Snell received his Ph.D. degree in genetics from Harvard University in 1930. The following year he went to the University of Texas at Austin on a fellowship from the National Research Council. There he worked under renowned geneticist Hermann Joseph Muller. While studying the genetic effect on mice, Snell demonstrated for the first time that X rays could cause chromosomial changes in mammals. Snell moved to the respected Jackson Laboratory in Bar Harbor, Maine, in 1935 and remained there throughout the rest of his career.
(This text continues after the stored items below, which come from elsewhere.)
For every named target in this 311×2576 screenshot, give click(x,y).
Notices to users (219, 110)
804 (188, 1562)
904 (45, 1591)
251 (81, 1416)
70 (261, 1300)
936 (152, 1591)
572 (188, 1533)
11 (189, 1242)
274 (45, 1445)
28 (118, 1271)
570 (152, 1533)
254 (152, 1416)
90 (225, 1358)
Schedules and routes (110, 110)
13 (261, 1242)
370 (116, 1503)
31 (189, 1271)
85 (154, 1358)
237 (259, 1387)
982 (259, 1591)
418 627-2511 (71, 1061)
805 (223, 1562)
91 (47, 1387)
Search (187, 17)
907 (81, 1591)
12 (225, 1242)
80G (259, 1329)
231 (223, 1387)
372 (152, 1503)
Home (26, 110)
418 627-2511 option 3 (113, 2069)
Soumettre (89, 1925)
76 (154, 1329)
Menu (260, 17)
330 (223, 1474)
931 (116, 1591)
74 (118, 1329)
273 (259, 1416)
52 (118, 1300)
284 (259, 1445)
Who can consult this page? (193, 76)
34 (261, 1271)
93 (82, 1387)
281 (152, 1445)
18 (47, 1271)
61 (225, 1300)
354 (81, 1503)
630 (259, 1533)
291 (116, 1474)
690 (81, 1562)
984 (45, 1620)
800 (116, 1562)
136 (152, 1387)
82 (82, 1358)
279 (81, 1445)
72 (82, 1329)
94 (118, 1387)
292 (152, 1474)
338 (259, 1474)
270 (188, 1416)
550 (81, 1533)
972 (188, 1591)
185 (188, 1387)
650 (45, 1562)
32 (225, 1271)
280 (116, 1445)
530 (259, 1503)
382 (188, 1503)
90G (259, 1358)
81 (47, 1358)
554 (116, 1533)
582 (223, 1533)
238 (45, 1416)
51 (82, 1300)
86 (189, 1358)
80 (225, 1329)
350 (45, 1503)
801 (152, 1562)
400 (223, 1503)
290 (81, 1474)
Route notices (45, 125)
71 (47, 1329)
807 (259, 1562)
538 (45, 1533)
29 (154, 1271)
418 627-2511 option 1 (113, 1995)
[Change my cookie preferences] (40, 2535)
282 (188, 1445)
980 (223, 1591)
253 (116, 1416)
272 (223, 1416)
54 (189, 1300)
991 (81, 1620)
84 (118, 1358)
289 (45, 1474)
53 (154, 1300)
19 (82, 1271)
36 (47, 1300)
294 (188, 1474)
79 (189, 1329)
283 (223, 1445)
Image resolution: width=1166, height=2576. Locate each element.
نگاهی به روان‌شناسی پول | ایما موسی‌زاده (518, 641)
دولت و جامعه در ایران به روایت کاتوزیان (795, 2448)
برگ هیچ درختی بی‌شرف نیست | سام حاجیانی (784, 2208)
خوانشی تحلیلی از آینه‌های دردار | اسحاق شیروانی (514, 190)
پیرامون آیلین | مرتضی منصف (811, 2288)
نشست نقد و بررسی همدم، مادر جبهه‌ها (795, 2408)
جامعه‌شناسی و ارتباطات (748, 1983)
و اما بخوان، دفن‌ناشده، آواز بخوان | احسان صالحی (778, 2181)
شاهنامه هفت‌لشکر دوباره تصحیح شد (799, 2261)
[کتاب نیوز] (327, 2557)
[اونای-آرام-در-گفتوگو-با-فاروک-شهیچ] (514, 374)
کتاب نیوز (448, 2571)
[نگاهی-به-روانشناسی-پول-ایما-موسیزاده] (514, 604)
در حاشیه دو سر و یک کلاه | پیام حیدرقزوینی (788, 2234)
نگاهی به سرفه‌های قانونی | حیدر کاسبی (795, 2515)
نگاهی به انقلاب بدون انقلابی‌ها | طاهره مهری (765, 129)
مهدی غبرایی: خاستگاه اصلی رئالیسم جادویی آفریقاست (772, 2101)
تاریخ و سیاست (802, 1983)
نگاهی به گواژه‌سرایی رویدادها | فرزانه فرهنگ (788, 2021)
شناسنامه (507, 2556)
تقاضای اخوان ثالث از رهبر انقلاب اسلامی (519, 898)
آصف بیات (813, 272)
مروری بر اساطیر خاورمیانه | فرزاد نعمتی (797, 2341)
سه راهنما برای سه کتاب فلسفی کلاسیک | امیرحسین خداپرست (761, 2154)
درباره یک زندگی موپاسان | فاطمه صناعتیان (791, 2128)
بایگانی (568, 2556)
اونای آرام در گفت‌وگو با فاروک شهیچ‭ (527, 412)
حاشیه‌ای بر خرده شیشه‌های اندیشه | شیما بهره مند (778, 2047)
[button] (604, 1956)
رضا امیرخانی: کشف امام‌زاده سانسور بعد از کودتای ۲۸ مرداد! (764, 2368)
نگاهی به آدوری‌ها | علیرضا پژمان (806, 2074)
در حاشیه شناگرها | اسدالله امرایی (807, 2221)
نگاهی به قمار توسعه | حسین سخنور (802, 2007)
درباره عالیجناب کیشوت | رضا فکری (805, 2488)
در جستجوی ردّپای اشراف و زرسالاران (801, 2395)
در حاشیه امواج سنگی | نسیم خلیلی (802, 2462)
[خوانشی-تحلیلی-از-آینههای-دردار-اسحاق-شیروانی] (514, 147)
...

During his first years at Jackson, Snell continued his research into X-ray related mutations. In 1944, he began studying the role of genetics in tissue transplants. With British geneticist Peter Gorer, Snell determined for the first time with certainty that genes were directly involved in histocompatibility, the compatibility between the genetic makeup of donor tissue and recipient that allows a tissue graft from the former to be accepted by the latter. They also found that, rather than a single gene being responsible, the outcome was actually determined by a group of closely related genes, which they named the Major Histocompatibility Complex (MHC). Their discovery of MHC and of its presence in the human body, as well as further findings by other scientists throughout the 1950's, made widespread organ transplantation possible. Donors and recipients could be matched to see if they were compatible.
After his retirement in the late 1960's, Snell continued to be actively involved in his field. In addition to winning the Nobel Prize, he was a recipient of the American Medical Association's Hecktoen Silver Medal, the Gregor Mendel Medal, and a career award from the National Cancer Institute.